Background: Mechanical thrombectomy has been widely performed for large vessel occlusion stroke. The present study aimed to determine whether cumulative experience could improve thrombectomy outcomes.
Methods: In this retrospective single-center analysis, patients who underwent mechanical thrombectomy with the Solitaire stent in 3 years from 25 April 2015 were enrolled in the current study. Patients' characteristics, durations of admission and treatment, recanalization rates, clinical outcomes, and hemorrhage transformation rates were compared among the 3 years. Logistic analysis was used to analyze the independent correlation of the years and procedural outcomes.

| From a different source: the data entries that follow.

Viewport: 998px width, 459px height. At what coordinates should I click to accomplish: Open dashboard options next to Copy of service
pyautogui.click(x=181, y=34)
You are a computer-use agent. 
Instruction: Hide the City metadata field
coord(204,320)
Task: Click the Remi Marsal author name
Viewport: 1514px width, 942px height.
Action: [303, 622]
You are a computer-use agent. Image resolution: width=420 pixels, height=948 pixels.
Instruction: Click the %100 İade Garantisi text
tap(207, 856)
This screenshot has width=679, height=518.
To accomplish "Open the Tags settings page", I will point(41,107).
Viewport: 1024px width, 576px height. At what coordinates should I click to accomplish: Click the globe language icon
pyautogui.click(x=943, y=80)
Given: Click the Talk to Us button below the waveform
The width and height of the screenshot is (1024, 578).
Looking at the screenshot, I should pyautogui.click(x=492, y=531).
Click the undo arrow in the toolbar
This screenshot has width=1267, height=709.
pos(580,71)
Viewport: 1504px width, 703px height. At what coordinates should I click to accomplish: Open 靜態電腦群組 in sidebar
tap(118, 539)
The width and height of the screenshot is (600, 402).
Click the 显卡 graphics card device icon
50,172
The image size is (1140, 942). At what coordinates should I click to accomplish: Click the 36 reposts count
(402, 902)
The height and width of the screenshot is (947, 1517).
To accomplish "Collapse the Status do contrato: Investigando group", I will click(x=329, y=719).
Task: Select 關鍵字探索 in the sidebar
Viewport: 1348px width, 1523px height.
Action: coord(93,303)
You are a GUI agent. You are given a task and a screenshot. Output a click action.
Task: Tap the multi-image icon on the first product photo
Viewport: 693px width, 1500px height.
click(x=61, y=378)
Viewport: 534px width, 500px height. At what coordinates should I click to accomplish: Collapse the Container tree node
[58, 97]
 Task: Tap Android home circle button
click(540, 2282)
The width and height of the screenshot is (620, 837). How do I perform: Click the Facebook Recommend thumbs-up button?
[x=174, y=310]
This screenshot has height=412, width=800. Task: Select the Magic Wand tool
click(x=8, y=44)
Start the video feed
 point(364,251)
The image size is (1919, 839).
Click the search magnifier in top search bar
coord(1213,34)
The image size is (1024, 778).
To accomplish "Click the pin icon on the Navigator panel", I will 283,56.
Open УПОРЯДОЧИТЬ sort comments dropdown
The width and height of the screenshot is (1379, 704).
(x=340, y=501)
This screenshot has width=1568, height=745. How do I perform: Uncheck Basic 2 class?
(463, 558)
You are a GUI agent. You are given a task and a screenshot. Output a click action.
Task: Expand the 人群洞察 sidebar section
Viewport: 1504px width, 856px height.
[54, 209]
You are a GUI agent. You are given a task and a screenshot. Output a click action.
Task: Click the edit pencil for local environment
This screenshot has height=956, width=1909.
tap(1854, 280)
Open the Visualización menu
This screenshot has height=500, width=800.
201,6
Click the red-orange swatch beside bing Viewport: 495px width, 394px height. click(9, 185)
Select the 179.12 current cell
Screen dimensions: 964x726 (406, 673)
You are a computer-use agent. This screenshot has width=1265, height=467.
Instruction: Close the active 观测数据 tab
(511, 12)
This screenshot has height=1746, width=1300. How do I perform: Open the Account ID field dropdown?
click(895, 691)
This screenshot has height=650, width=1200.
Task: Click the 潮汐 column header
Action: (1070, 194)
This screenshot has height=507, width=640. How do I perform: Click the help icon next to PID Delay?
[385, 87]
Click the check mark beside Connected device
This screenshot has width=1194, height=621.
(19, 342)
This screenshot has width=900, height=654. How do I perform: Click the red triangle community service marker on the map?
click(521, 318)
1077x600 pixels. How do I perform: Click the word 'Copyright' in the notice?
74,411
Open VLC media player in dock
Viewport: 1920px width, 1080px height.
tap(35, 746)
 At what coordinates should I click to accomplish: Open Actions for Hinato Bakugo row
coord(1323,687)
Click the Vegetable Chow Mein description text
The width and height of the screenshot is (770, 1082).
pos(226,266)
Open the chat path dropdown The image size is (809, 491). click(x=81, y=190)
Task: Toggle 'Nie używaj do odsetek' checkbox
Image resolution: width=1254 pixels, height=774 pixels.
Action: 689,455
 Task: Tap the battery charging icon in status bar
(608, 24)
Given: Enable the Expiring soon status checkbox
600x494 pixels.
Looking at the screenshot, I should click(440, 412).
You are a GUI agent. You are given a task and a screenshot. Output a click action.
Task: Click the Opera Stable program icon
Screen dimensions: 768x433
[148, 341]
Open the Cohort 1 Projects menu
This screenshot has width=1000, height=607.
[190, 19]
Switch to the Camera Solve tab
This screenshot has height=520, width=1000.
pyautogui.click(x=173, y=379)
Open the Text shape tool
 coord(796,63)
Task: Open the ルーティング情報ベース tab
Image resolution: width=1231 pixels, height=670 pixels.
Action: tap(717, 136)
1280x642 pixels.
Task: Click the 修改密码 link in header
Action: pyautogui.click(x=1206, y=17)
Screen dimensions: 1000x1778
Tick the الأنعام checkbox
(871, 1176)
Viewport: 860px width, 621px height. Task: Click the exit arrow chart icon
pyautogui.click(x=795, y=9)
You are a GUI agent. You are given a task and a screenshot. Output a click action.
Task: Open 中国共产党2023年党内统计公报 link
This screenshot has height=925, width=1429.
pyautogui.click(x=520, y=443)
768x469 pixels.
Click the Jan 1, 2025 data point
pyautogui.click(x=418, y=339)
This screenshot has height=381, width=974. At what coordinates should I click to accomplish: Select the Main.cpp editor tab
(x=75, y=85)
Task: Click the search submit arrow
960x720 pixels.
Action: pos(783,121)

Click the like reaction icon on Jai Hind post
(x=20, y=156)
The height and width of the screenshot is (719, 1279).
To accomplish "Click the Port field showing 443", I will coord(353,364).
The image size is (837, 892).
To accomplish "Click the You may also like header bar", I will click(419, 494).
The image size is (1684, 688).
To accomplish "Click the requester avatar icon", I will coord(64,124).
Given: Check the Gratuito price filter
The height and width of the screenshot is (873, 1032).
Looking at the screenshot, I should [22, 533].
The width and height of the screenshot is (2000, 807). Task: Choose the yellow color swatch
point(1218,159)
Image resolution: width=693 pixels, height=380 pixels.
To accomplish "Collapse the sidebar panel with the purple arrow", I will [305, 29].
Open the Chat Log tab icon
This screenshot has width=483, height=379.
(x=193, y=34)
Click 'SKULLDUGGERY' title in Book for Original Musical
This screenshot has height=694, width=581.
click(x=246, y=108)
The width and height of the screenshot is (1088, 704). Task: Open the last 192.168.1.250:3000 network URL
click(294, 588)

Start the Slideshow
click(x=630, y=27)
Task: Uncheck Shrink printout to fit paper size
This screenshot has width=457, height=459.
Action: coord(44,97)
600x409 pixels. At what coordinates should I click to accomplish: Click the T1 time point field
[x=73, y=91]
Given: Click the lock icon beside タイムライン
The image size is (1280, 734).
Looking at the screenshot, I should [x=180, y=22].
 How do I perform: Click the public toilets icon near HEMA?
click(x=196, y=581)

Results: A total of 222 patients underwent mechanical thrombectomy in the 3 years: 50 in the first year, 68 in the second year, and 104 in the third year. Door-to-puncture time (P < 0.001) and puncture-to-recanalization time (P = 0.033) decreased significantly among the 3 years, while successful recanalization rates increased (P = 0.001). Logistic regression analysis showed an independent increase in the successful recanalization rates in the second year and third year (P = 0.020, P = 0.001) as compared to that in the first year.
Conclusions: Cumulative experience might improve the procedures of mechanical thrombectomy. The current findings suggested a potential benefit for centralization in the treatment of large vessel occlusion stroke.